The new kilogram has finally arrived.

Updates to scientists' system of measurement went into force May 20, redefining the kilogram and several other units in the metric system. The revamp does away with some outdated standards - most notably, a metal cylinder kept in a vault near Paris that has defined the kilogram for 130 years (SN: 12/8/18, p. 7).

Tinkering with units allows scientists to more precisely measure weights, temperatures, electric currents and other quantities laid out in the International System of Units used around the globe. The kilogram, the basic unit of mass, is now defined by a quantum quantity known as the Planck constant. That value, an immutable constant of nature, is the same everywhere in space and time. That's an improvement over the Parisian artifact, which could have changed slightly if gunk or scratches marred its surface.

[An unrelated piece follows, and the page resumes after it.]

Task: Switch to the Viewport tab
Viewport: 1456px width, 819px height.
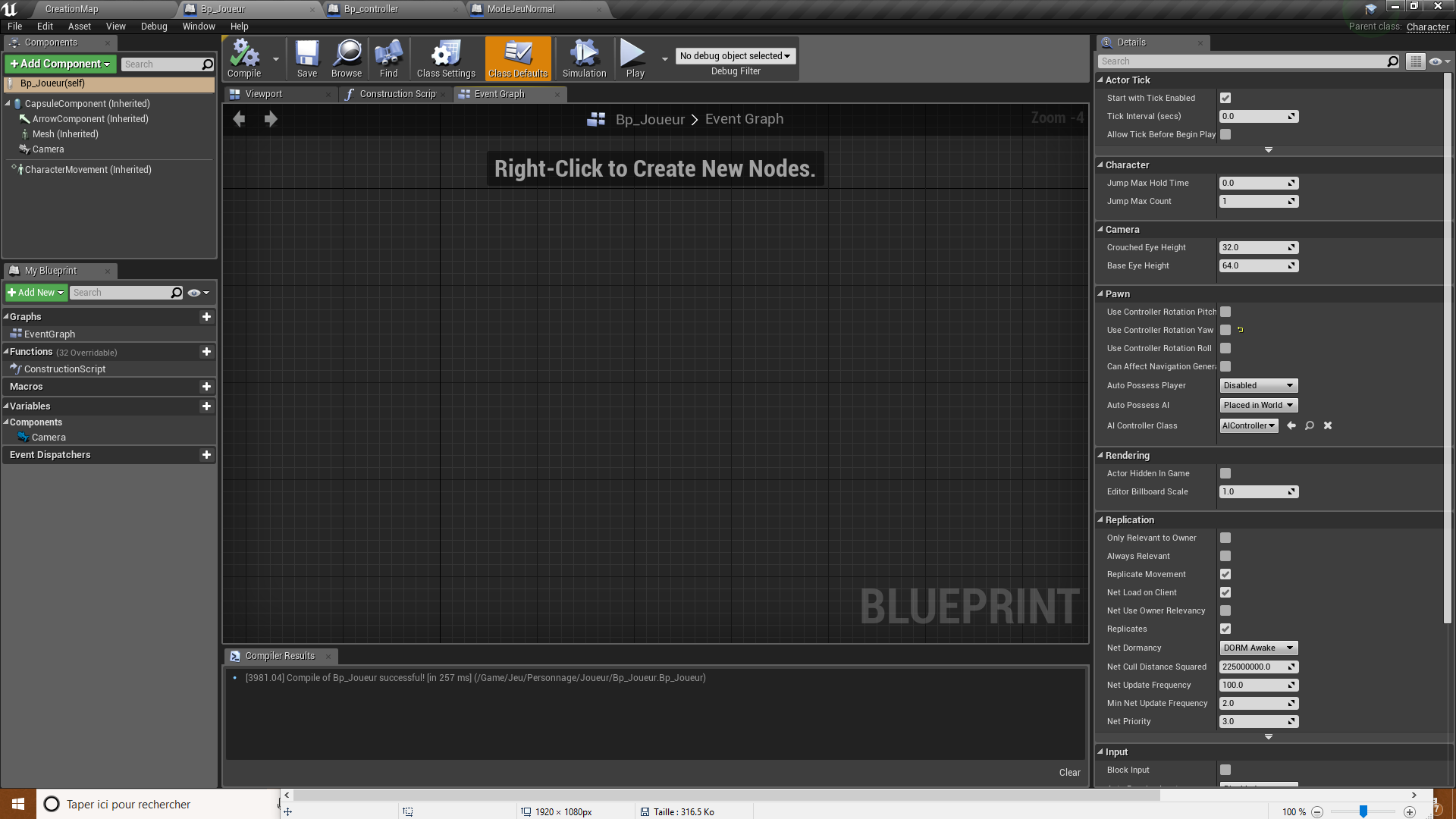Action: 263,94
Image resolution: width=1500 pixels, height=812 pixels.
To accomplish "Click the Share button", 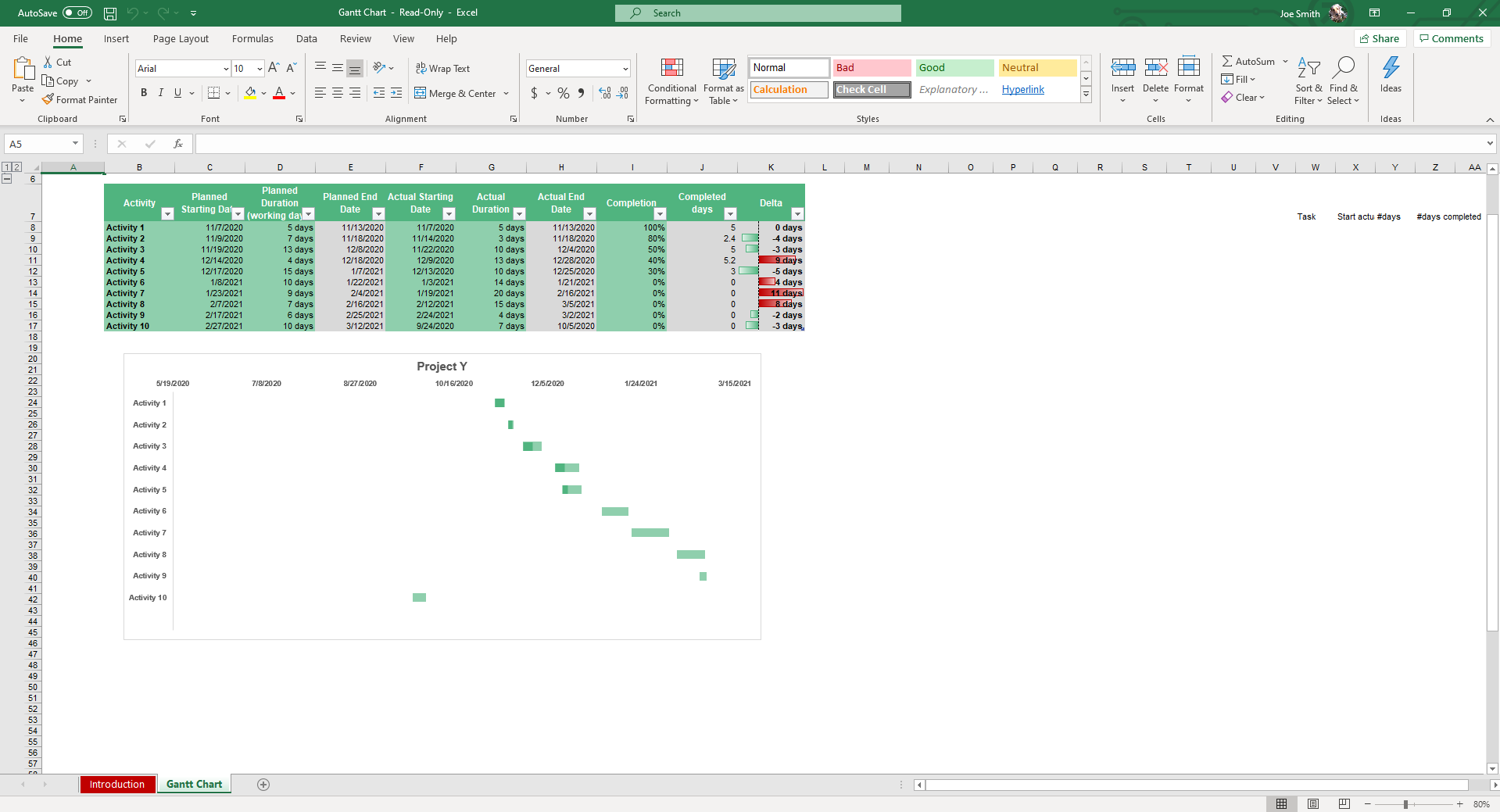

Also redefined, according to an agreement reached in November 2018 at the 26th General Conference on Weights and Measures in Versailles, France, are the kelvin, the unit of temperature; the ampere, the unit of electric current; and the mole, the unit for an amount of substance (SN: 12/8/18, p. 7).

Scientists now have their sights set on updating the unit of time: the second.

Optical Atomic Clock
© N. PHILLIPS/NIST
NEXT UP Scientists are now considering redefining the unit of time, the second, using optical atomic clocks (one shown in this composite image). These clocks are more precise than the cesium atomic clocks currently used to keep time.
Currently, the second is defined by atomic clocks made of cesium atoms. Those atoms absorb a certain frequency of light. The wiggling of the light's electromagnetic waves functions like the pendulum on a grandfather clock, rhythmically keeping time. One second is defined as 9,192,631,770 oscillations of the light.

But a new generation of atomic clocks, known as optical atomic clocks, outdo the cesium clocks (SN: 11/11/17, p. 8). "Their performance is a lot better than what currently defines the second," says physicist Andrew Ludlow of the National Institute of Standards and Technology in Boulder, Colo. Because those optical atomic clocks operate at a higher frequency, their "ticks" are more closely spaced, making them about 100 times more precise than cesium clocks.

Ideally, the length of a second should be defined using the most precise timepieces available. A switch might happen in the late 2020s, Ludlow says.

The change to the kilogram's definition was carefully orchestrated so that it wouldn't affect normal people: A kilogram of flour still makes the same number of biscuits. Any change to the second will be similarly coordinated.

So, sorry, there'll be no chance to squeeze any extra seconds into a day.